I can start with the dark places within the medical fraternity. I have known my female colleagues having experienced subtle to overt sexual harassment from senior doctors right from medical school till date as a practicing physician. Most are intimidated to keep quiet or face further harassment through the power these men wield over their careers.
Even the most outrageous episodes that manage to reach the institutional PoSH (Prevention of Sexual Harassment) committees just become an eyewash. The perpetrator gets away with barely a knock on the knuckles or at most a resignation- his public reputation intact and the outside world none the wiser.
It just infuriates me that many of those people today are posting pictures of them next to a poster saying “Justice for Kolkata Horror”. I’m sure many of my non-medico friends know of such things in their professional circles. So this problem is not exclusive to the medical profession. The hospital is but a microcosm of the larger society.
It should not need a brutal case like this young doctor or the Nirbhaya case to awaken the country. Public outrage should not depend on the caste/class location of the victim or one’s political affiliations.
Every rape is gruesome, every molestation is gruesome, every incidence of eve-teasing is gruesome, and every episode of harassment even if verbal is gruesome. Every time we as a society disregard the accounts of women and forget the perpetrators of sexual violence just because their victims are alive to tell a tale- is when this vicious cycle starts and it ends in extreme cases like the one we have recently seen.
If we as a society make women feel unsafe in their neighbourhoods and workplaces, we are failing as a country. Can we progress while oppressing 50% of our population?
A death penalty for the perpetrators of the present crimes is not going to prevent future crimes of sexual nature but providing safe spaces for women in public areas as well as in their workplaces will go a long way in ensuring we won't see another brutal crime on a woman.

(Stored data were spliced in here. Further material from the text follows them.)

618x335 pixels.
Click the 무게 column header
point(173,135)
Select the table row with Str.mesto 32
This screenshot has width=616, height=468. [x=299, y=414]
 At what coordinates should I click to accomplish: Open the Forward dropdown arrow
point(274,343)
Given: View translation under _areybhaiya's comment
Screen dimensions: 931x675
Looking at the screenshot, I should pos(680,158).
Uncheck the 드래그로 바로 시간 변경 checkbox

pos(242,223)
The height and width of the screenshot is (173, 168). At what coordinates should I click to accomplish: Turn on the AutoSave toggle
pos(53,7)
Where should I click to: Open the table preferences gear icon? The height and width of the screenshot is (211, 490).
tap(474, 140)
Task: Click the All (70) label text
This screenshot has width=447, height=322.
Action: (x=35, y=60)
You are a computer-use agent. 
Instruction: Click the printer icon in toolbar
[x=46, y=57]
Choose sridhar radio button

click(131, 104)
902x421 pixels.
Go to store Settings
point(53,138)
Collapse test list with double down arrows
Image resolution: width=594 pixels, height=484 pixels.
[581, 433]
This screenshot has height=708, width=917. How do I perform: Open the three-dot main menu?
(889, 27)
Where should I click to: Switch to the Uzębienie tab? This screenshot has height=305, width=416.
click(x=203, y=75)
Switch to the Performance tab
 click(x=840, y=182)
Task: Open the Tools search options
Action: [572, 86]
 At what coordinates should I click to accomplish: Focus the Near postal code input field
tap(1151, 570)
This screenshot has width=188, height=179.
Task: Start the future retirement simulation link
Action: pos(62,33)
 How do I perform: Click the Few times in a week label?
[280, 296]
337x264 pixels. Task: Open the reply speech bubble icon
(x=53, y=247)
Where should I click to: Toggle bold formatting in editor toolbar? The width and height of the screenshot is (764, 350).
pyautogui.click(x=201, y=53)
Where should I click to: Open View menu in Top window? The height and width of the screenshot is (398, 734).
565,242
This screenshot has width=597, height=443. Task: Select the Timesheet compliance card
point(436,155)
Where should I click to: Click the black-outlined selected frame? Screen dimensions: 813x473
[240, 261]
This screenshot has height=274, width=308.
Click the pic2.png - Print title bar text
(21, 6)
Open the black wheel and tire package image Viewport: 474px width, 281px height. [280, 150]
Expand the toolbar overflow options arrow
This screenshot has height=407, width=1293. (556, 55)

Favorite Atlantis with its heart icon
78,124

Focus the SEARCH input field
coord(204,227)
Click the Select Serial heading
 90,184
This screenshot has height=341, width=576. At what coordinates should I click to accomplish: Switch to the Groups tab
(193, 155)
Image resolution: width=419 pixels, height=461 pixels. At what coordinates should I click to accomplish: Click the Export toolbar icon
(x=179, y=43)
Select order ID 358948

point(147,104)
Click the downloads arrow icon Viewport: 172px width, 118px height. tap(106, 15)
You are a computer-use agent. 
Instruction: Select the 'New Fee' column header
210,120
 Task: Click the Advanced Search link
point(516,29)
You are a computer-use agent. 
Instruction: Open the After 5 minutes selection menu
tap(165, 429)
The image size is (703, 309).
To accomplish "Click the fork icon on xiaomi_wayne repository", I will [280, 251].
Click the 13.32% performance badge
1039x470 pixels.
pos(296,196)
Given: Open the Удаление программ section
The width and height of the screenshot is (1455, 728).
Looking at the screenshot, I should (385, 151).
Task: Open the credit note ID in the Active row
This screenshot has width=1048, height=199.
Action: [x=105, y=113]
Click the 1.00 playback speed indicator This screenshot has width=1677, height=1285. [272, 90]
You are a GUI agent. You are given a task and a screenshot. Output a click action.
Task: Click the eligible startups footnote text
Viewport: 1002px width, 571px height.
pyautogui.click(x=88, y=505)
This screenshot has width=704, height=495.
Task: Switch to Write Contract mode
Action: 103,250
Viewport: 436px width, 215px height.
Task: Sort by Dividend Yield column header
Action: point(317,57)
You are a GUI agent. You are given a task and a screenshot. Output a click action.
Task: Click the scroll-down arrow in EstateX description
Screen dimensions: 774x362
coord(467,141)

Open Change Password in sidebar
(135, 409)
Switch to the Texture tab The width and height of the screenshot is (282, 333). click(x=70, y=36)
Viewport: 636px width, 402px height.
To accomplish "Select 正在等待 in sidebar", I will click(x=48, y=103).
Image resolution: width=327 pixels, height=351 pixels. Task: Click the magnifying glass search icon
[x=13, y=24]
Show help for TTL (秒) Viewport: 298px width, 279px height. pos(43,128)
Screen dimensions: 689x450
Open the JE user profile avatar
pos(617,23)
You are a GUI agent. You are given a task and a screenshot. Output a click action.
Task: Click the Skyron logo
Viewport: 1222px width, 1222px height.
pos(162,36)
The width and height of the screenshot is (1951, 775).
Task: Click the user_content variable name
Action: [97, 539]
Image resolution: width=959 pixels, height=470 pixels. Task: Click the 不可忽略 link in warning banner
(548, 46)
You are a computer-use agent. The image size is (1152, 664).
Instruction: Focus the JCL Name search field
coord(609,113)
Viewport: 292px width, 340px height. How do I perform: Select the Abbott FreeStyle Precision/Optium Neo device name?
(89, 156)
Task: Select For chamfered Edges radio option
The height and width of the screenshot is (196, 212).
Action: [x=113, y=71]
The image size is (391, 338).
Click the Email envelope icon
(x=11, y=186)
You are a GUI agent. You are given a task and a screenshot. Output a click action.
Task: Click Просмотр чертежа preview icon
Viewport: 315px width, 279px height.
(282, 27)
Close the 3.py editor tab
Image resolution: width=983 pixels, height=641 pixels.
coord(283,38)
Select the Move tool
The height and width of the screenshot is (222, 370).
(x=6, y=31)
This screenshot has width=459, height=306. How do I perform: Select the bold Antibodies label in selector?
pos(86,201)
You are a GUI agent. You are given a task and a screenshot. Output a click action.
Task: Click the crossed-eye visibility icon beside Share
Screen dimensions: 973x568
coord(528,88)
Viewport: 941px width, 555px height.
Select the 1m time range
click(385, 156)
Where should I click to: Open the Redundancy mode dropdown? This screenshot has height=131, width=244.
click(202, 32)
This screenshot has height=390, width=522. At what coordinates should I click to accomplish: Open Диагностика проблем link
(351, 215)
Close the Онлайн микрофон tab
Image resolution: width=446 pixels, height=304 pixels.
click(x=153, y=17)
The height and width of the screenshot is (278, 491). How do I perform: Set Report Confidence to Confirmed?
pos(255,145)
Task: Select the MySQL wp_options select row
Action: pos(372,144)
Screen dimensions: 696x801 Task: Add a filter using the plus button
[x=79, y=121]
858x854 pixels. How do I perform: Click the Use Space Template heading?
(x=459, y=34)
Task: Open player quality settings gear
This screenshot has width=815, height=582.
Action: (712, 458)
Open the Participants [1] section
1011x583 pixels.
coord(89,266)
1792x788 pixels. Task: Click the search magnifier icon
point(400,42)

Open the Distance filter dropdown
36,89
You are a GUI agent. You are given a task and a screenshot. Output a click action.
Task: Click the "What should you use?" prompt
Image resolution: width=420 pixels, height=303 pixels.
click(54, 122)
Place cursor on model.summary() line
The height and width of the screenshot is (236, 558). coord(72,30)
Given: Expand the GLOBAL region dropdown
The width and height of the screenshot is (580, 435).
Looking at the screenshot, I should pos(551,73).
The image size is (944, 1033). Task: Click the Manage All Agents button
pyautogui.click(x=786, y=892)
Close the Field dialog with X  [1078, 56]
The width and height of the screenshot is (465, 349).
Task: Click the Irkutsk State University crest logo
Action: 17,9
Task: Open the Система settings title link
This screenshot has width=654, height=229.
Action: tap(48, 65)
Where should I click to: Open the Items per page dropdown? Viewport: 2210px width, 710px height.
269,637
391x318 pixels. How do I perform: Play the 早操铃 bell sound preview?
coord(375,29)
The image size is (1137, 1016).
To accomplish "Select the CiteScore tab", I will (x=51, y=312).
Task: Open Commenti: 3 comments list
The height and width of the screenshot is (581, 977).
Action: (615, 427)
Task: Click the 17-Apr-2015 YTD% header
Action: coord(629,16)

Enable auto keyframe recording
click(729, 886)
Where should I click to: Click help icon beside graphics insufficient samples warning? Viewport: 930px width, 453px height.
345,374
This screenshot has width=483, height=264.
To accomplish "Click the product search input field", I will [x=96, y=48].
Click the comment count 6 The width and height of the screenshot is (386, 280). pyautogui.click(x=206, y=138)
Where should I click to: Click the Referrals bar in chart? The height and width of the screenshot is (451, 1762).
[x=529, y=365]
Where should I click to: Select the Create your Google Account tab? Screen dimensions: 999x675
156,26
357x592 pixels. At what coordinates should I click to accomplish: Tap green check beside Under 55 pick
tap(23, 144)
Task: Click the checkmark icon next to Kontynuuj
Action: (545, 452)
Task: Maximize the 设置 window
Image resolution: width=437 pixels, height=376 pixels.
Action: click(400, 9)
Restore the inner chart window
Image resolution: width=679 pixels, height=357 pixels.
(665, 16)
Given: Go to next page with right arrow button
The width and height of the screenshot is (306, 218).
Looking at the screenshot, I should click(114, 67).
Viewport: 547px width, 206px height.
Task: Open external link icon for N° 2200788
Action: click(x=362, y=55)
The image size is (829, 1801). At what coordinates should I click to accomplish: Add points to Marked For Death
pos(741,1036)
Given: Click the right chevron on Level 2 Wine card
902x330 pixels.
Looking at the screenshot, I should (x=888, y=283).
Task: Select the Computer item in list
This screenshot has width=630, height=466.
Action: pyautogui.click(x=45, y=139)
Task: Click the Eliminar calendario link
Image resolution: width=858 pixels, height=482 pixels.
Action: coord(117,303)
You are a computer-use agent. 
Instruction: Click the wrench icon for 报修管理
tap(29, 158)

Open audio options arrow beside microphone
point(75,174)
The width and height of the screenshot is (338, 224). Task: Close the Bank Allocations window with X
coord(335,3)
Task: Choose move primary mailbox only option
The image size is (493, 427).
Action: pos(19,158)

Certainty of adequate punishment by good prosecution for sexual harassment is more effective as a deterrent than the occasional capital punishment or mob lynchings for rape perpetrators. The public outrage, politics and protests should focus on this aspect the most. The anger we all have been experiencing since last week should be channeled to push for reform and not retribution or revenge. Our hospitals are the first places to start cleaning up the mess.